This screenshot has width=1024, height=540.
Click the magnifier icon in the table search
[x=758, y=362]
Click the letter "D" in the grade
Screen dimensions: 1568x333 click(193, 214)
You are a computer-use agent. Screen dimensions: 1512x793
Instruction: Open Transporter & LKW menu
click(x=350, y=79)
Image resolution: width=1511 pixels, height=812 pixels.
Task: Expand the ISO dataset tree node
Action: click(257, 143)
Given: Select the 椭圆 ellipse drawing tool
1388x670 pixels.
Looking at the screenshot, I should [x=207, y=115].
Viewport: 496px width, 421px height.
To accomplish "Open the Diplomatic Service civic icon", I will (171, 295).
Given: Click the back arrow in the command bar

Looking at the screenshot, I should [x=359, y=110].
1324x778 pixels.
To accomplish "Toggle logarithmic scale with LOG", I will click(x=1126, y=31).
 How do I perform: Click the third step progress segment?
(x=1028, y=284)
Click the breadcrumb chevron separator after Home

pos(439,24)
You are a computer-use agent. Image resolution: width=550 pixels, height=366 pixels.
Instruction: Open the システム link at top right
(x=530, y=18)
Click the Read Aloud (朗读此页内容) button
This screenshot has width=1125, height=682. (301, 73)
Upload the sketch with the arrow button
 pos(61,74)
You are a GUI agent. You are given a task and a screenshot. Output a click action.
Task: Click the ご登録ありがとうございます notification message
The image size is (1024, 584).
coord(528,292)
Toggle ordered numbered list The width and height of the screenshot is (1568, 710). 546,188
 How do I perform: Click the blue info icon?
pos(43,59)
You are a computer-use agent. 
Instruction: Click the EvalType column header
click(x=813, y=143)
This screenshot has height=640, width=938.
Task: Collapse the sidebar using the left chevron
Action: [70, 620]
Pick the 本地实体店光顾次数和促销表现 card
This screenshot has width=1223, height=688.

**Directions for this task:** Within the material above, find the lines that contain the word "agent"; copy them.

**Completed exercise:**
You are a computer-use agent. Screen dimensions: 1512x793
You are a computer-use agent. Image resolution: width=550 pixels, height=366 pixels.
You are a GUI agent. You are given a task and a screenshot. Output a click action.
You are a computer-use agent. 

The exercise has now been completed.